課題 ▸ 以下の項目をすべて、一字一句変えずにそのまま書き写してもらえますか？
----
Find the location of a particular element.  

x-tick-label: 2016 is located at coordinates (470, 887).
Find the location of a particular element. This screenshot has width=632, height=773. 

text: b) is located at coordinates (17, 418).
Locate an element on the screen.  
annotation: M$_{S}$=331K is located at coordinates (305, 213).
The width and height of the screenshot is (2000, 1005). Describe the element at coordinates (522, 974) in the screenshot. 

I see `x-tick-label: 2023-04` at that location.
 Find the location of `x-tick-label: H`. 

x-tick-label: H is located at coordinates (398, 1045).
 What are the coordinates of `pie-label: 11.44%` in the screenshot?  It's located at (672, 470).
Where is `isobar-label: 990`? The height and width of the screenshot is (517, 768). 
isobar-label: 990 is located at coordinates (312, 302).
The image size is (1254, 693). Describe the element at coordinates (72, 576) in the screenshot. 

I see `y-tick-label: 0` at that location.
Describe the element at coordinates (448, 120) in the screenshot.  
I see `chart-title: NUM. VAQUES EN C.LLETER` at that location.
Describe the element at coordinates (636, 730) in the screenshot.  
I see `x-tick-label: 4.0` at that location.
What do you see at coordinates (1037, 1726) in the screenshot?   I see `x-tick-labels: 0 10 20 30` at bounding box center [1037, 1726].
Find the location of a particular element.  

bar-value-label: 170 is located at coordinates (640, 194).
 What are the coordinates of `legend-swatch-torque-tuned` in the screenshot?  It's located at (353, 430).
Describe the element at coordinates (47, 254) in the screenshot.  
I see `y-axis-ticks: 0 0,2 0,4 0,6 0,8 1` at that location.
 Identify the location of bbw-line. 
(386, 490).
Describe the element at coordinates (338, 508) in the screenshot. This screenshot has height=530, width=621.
----
あなたの回答 ▸
Find the location of a particular element.  

x-tick-label: 2016 is located at coordinates (470, 887).
Find the location of a particular element. This screenshot has width=632, height=773. 

text: b) is located at coordinates (17, 418).
Locate an element on the screen.  
annotation: M$_{S}$=331K is located at coordinates (305, 213).
The width and height of the screenshot is (2000, 1005). Describe the element at coordinates (522, 974) in the screenshot. 

I see `x-tick-label: 2023-04` at that location.
 Find the location of `x-tick-label: H`. 

x-tick-label: H is located at coordinates (398, 1045).
 What are the coordinates of `pie-label: 11.44%` in the screenshot?  It's located at (672, 470).
Where is `isobar-label: 990`? The height and width of the screenshot is (517, 768). 
isobar-label: 990 is located at coordinates (312, 302).
The image size is (1254, 693). Describe the element at coordinates (72, 576) in the screenshot. 

I see `y-tick-label: 0` at that location.
Describe the element at coordinates (448, 120) in the screenshot.  
I see `chart-title: NUM. VAQUES EN C.LLETER` at that location.
Describe the element at coordinates (636, 730) in the screenshot.  
I see `x-tick-label: 4.0` at that location.
What do you see at coordinates (1037, 1726) in the screenshot?   I see `x-tick-labels: 0 10 20 30` at bounding box center [1037, 1726].
Find the location of a particular element.  

bar-value-label: 170 is located at coordinates (640, 194).
 What are the coordinates of `legend-swatch-torque-tuned` in the screenshot?  It's located at (353, 430).
Describe the element at coordinates (47, 254) in the screenshot.  
I see `y-axis-ticks: 0 0,2 0,4 0,6 0,8 1` at that location.
 Identify the location of bbw-line. 
(386, 490).
Describe the element at coordinates (338, 508) in the screenshot. This screenshot has height=530, width=621.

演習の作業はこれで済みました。